D. Cumulative Effect and Conclusion
The September 6, 2023 Notice and the September 8, 2023 meeting and voice vote election constitute a cascading series of procedural and substantive violations of the ICPA, the GMCL, the Palm decision, the GLCA Declaration, and the GLCA Bylaws. These violations include, but are not limited to:
- A single Board member acting ultra vires in calling a meeting of unit owners without majority Board approval, without a valid 20% member petition, and without the required 10–30 days’ notice;
- Conducting a membership meeting to fill a vacancy without the prerequisite 20% petition, thereby usurping the members’ statutory right to demand such a meeting under Section 18(a)(13);
- Failing to provide the minimum 10‑day notice for a special membership meeting;
- Holding a voice vote in lieu of a secret ballot, in violation of the ICPA’s default rule and the weighted voting requirements of the GLCA Declaration and Bylaws;
- Conducting a closed discussion among board members regarding officer positions before the election, in violation of Palm II and the open meeting requirements of the ICPA and GMCL;
- Failing to provide unit owners with 48 hours’ notice and an opportunity to observe the board’s deliberations, as required by Section 18(a)(9) of the ICPA and Section 108.21 of the GMCL;
- Violating the weighted voting provisions of the GLCA Declaration, Exhibit “D,” and Bylaws, Article I, Section 2; and
- Conducting business at a membership meeting—a vote on board membership—that was not specified in the notice, in violation of the GMCL.

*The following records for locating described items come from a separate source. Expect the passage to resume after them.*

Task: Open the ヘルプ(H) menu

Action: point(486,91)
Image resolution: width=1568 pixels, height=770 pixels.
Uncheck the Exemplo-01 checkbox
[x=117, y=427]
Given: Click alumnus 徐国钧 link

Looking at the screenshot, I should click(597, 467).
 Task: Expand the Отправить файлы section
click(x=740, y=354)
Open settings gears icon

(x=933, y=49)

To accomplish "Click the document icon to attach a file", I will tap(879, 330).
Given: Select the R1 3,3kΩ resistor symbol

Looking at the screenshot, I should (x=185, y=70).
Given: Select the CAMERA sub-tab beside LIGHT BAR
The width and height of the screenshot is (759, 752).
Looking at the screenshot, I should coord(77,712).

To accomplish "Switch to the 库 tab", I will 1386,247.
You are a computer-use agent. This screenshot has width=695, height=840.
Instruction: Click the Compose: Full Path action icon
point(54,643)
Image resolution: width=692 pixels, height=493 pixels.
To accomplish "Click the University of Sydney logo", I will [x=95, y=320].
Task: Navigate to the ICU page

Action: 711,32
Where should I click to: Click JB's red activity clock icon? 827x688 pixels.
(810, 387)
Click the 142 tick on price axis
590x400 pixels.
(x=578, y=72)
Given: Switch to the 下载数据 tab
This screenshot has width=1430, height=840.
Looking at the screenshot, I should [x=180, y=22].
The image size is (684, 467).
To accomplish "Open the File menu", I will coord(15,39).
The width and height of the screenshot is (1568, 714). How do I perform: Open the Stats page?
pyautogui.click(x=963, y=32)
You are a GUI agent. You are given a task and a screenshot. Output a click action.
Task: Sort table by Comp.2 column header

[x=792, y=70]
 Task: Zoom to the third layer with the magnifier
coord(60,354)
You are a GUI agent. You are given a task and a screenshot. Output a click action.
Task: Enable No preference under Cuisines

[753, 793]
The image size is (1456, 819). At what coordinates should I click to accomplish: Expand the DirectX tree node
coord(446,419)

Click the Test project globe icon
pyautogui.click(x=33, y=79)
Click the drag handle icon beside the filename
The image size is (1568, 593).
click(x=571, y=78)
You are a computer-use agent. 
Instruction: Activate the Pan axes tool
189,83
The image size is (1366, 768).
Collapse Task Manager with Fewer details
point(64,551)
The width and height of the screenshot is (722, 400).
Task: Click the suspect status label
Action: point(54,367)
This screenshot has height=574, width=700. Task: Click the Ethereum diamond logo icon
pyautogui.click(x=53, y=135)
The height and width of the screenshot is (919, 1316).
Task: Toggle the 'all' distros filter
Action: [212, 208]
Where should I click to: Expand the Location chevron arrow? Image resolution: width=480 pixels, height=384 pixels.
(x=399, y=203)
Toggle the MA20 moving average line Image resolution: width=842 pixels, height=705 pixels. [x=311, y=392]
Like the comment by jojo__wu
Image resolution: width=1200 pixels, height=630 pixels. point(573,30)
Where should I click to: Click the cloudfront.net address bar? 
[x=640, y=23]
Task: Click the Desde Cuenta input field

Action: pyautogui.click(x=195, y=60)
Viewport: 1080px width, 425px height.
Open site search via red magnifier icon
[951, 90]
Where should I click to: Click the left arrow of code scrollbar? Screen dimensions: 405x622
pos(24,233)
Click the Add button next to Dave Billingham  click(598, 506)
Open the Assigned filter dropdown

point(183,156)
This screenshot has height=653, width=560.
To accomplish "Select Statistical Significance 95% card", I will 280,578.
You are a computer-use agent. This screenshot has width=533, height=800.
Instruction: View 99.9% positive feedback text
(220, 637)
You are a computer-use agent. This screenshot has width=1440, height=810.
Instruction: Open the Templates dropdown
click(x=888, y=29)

Because the September 8 meeting was not a valid meeting under any legal theory—neither a proper Board meeting nor a proper membership meeting—any action taken at that meeting, including any purported election of board members, is void ab initio. The proper remedy is for the GLCA Board to cease recognizing any person who claims to have been elected at that meeting, and to proceed either (a) to fill any vacancies by a two‑thirds vote of the remaining Board members, with the appointee serving only until the next annual meeting, or (b) to call a valid special membership meeting only if and when a proper 20% petition is received from unit owners, in compliance with the notice, quorum, and voting requirements set forth in the ICPA, the GMCL, and the GLCA governing documents.